With 2015 being deemed the “year of the period” in the United States, I began to notice the numbers of absent menarches in narratives of girls coming of age in world texts.[ii] Why did these bildungsromans from the postcolonial canon not include the moment where many cultures believe a girl transitions to a woman physically? The most obvious marker of coming of age is absent from the majority of postcolonial texts with female protagonists. I began to pull books off the shelf that I thought must have menarche—or at least menstruation—scenes that I had just forgotten about. I could find four—Nervous Conditions, by Tsitsi Dangarembga; The Bride Price, by Buchi Emecheta; Breath, Eyes, Memory, by Edwidge Danticat; and The Bathhouse, by Farnoosh Moshiri.
The authors of The Curse: A Cultural History of Menstruation note the dearth of menstruation stories in their chapter “Absent Literature: The Menarche.” They find the earliest mentions of menarche in French novels from 1884: Edmond de Goncourt’s Chérie and Emile Zola’s La Joie de Vivre.[iii] When outlining the history of menarche in Western canonical texts, they do not mention any non-Western texts in which menarche seems to be investigated even more rarely. This article calls for a reconsideration of the importance of Buchi Emecheta’s 1976 novel The Bride Price—one of the few postcolonial literary texts that features menarche as a significant theme—and argues that the moment of menarche in it is a turning point that brings an onslaught of pain and distress for Aku-nna, who is coming of age.

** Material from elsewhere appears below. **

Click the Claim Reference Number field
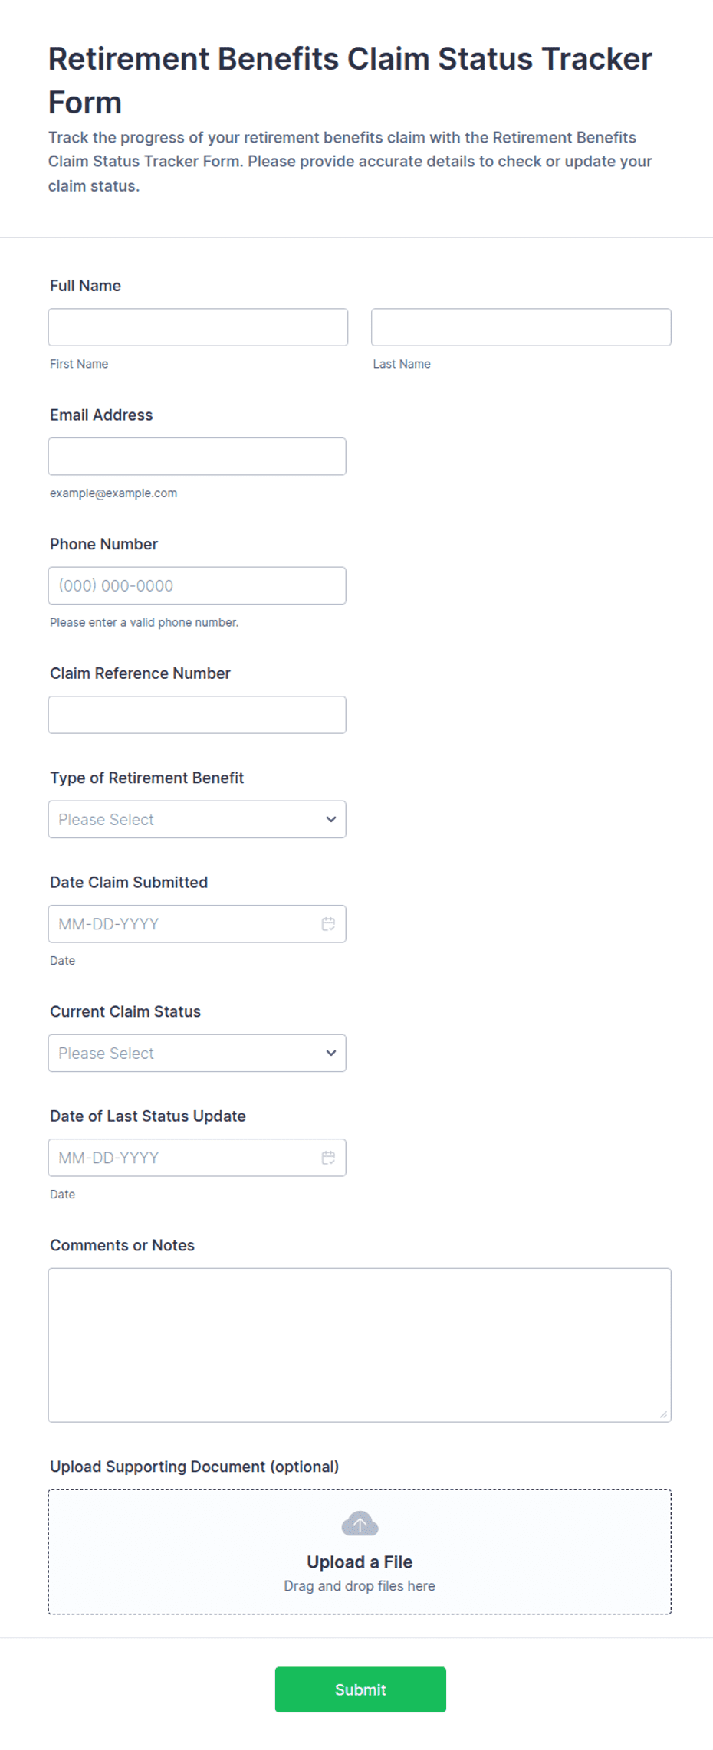 (197, 715)
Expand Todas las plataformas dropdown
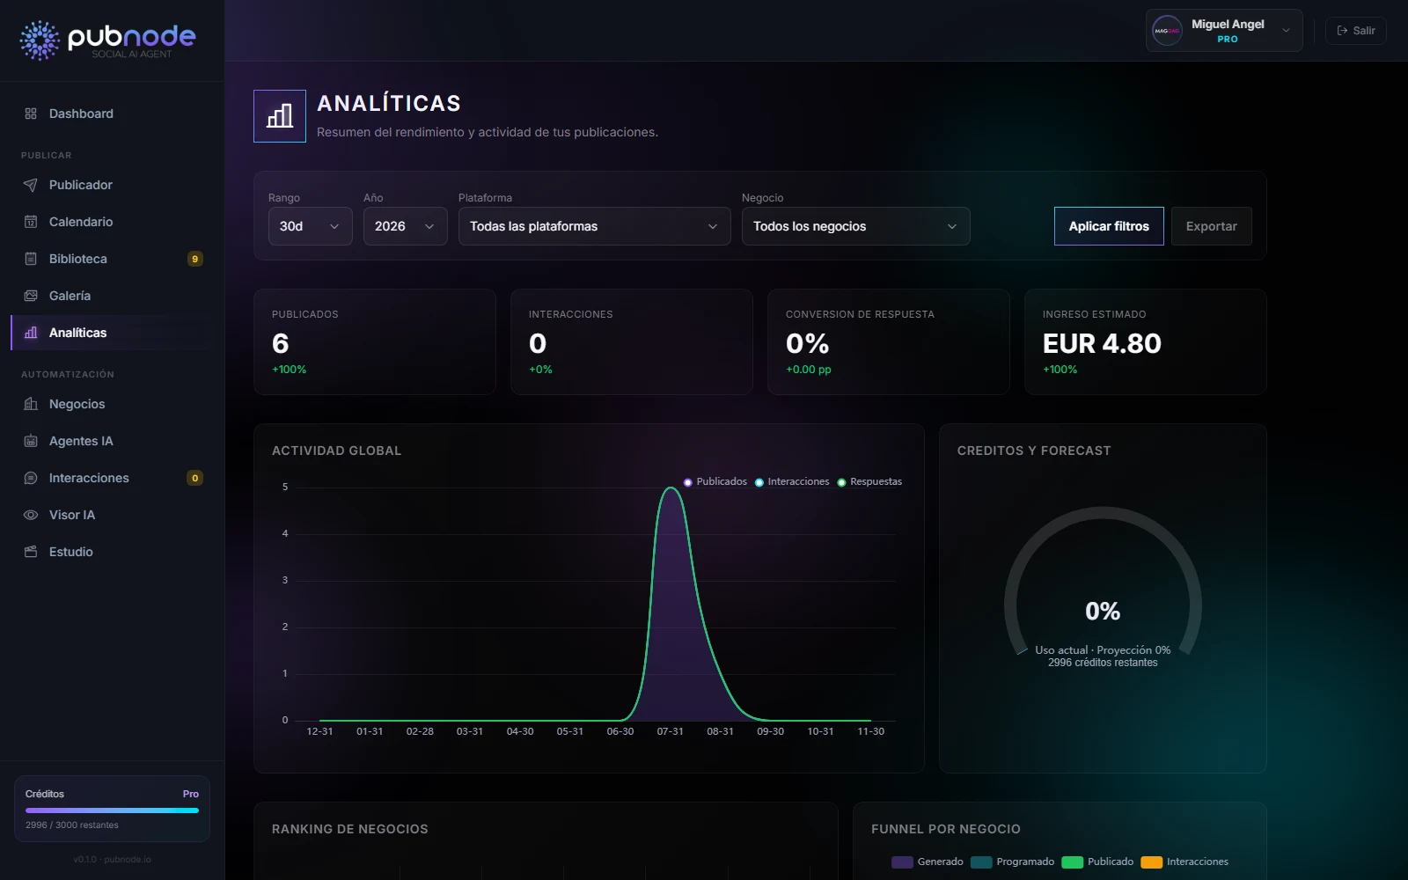The width and height of the screenshot is (1408, 880). [595, 226]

The most obvious marker of coming of age is absent from the majority of postcolonial texts with female protagonists.
In The Bride Price, Aku-nna must leave her more cosmopolitan life in Lagos after her father dies. She returns to her original tribe with her mother and her brother. Though the mother is bucking tradition, she fights to ensure that her daughter will continue her education. Frail in frame, Aku-nna is seen by many members of the tribe as someone who needs protection, and her teacher and soon-to-be lover Chike feels the same way. Her mother foreshadows the novel’s end when she states, “I am not allowing you out of my sight until you are seventeen, or you are bound to die in childbirth. You are so thin and not very developed. All you have are eyes and legs.”[iv] There is much talk about the fact that Aku-nna has not had her first period—to the point where fellow women question her sex and gender—as there is great celebration in the tribe when a girl becomes a woman. On that night suitors may begin to come to the father (or stepfather, in her case) to begin to court the girl and offer a bride price.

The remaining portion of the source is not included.